▸ Lista de tarefas:
[A] Reescreva o trecho do texto sobre coordenadas equatoriais, começando em "Recapitulação e outros" e terminando em "as Coordenadas Equatoriais.", e mude o nome "Coordenadas Equatoriais" para "Coordenadas Celestes".
[B] No texto sobre coordenadas equatoriais, que nomes recebem na Esfera Celeste as coordenadas análogas à latitude e à longitude?
--- Documento de origem ---
Recapitulação e outros tópicos com interesse

As Coordenadas Equatoriais

Actualmente, o sistema privilegiado para localizar um objecto (por exemplo, uma estrela) é um sistema de cordenadas análogo ao das coordenadas geográficas (Latitude e Longitude). Na Esfera Celeste essas coordenadas têm o nome de Ascensão Recta e Declinação. São as Coordenadas Equatoriais.


Ascensão Recta e Declinação (Introdução à Astronomia e às Observações Astronómicas de Máximo Ferreira e Guilherme de Almeida, Plátano, Edições Técnicas)


Este sistema adapta-se ao "movimento natural" das estrelas. Em regiões de latitude intermédia, algumas estrelas têm nascimento e ocaso, algumas permanecem 24 horas acima do horizonte, outras permanecem 24 horas abaixo do horizonte.
--- Registos fornecidos ---
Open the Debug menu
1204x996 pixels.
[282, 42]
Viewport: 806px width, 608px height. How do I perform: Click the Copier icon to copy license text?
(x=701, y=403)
---
▸ Respostas:
[A]
Recapitulação e outros tópicos com interesse

As Coordenadas Celestes

Actualmente, o sistema privilegiado para localizar um objecto (por exemplo, uma estrela) é um sistema de cordenadas análogo ao das coordenadas geográficas (Latitude e Longitude). Na Esfera Celeste essas coordenadas têm o nome de Ascensão Recta e Declinação. São as Coordenadas Celestes.

[B] Ascensão Recta e Declinação.